■ Complete the following
[1] Answer these questions using the comment about reading:
(a) Between which ages did the writer love reading as a child?
(b) Which book did the writer fail to understand because of its stream-of-consciousness style?
(c) Who came across the idea called photo reading?
[2] Pull out every line of the entries that contains the string "particular". Case counts.

======== Given text ========

Posted on Friday 7 September 2012, in Flotsam, Hypnosis and tagged , , , , , . Bookmark the permalink. 5 Comments.

  1. Yay! *gets all excited & claps ‘n stuff* I totally know how you feel!!

    When I was a child, I wasn’t quite as voracious a reader as you’ve described your younger self, but I do remember thoroughly enjoying reading. From ages nine through eleven, I loved reading. A Wrinkle In Time. Little Women. Anne of Green Gables. Little House on the Prairie. The Secret Garden. I loved these stories!

    But, then I remember getting a little lost and not being able to find books I enjoyed, as I moved into my teen years. I read some V.C. Andrews but they were kind of odd. Nothing seemed to click, and I lost that passionate love of finding myself immersed in a good book.

    During the past two years, I’ve tried to get myself back into the habit of reading hoping it would ignite an inextinguishable fire. Unfortunately, that has yet to happen (depression and lack of focus get in my way), but I have read a few good books.

    I made a list based on one of those Top 100 books you’ve got to read before you die. So far I’ve crossed off The Kite Runner & A Thousand Splendid Suns, Slammerkin, 1984, The Grapes of Wrath, River Cross My Heart, and The Handmaid’s Tale.

    I started reading The Phantom Tollbooth and liked it a lot, but I had to return it to the library (need to recheck it out!). I also started reading The Sound & The Fury -I didn’t understand a word of it! I have enough trouble keeping my own thoughts all in row without trying to figure out that stream-of-consciousness style of writing! It really frustrated me that I couldn’t read it. I might have to try again. Another book that drove me half nuts was The Catcher in the Rye. I read a good amount of the book, but I couldn’t stand the way it was written.

    I’m reading the Secret Life of Bees now… or I’ve been reading it. I actually own that book, so it tends to sit where I last leave it for months at a time. Even though I am enjoying it. *need to read some tonight… or in the morning…*

    You wrote about speed reading. Recently, my dad came across this kind of cool thing called photo reading. The idea behind it is you use your whole mind to read. First, you quickly go through a book essentially using your mind to take a snapshot of the page, then you go back and speed read it. But when you’re first going through it, you don’t focus your eyes on the text. You look past the text or like you’re looking through the book. It’s kind of like those pictures back in the 90’s that you had to try to see pictures within those brightly colored images of nothing. I don’t know if it works, but it’s a neat idea.

    Anyway, definitely rooting for you to read lots of awesome books!! I’d love to know what you read… the fun stuff… 🙂 If you have any recommendations for me, that would be great too.

======== Input records ========

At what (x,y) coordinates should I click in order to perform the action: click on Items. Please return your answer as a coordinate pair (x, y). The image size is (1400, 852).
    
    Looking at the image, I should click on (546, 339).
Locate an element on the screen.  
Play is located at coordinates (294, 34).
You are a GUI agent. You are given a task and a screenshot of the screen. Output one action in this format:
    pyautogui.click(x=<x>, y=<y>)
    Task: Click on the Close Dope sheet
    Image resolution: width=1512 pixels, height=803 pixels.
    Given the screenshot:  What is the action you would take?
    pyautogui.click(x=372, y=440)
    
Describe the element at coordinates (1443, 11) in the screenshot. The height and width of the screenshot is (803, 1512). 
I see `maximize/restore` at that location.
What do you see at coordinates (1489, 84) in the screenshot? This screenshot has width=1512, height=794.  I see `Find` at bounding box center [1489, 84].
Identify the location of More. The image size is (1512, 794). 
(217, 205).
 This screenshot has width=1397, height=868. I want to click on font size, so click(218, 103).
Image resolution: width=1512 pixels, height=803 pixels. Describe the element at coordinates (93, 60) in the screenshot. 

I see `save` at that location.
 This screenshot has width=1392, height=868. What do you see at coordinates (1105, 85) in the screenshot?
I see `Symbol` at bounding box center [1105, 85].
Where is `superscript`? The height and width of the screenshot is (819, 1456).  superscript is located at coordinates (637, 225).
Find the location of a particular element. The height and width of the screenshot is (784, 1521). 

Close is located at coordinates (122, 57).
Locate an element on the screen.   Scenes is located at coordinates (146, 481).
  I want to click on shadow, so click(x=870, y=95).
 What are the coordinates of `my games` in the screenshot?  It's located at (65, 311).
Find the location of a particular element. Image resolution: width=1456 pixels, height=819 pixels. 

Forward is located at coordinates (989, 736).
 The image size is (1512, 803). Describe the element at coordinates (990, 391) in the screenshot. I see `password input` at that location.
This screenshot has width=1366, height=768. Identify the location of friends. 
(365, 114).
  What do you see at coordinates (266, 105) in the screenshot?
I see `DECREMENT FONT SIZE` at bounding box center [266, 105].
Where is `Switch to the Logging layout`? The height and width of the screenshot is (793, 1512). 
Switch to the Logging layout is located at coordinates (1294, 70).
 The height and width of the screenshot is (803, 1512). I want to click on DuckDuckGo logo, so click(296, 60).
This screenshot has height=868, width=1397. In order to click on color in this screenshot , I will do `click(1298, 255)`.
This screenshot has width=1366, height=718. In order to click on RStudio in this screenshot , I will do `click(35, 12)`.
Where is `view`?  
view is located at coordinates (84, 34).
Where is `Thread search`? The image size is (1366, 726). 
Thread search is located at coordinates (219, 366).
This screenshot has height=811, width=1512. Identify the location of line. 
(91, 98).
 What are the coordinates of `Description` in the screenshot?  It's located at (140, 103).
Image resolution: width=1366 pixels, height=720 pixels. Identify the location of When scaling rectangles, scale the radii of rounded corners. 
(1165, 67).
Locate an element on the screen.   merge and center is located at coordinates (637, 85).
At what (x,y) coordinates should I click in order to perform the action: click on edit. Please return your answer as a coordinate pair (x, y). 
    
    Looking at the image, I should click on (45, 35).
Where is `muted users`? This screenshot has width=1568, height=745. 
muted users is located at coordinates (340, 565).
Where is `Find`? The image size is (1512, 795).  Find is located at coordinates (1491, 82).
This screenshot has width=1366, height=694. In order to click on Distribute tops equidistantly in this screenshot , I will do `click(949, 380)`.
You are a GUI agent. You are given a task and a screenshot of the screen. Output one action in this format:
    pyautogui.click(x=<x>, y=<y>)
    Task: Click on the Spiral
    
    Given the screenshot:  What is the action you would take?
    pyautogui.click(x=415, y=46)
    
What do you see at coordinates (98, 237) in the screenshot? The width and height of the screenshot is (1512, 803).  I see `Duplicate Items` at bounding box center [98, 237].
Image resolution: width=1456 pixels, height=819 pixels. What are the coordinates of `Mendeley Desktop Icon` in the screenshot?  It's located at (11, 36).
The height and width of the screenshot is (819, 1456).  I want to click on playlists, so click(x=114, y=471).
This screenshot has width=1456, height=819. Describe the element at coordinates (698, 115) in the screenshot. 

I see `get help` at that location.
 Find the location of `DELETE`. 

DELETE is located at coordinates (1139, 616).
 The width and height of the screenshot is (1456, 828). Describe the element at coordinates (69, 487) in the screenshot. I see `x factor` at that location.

========

■ Responses for each task
[1]
(a) From nine through eleven.
(b) The Sound & The Fury.
(c) The writer's dad.

[2]
Find the location of a particular element. The height and width of the screenshot is (784, 1521). 
Find the location of a particular element. Image resolution: width=1456 pixels, height=819 pixels. 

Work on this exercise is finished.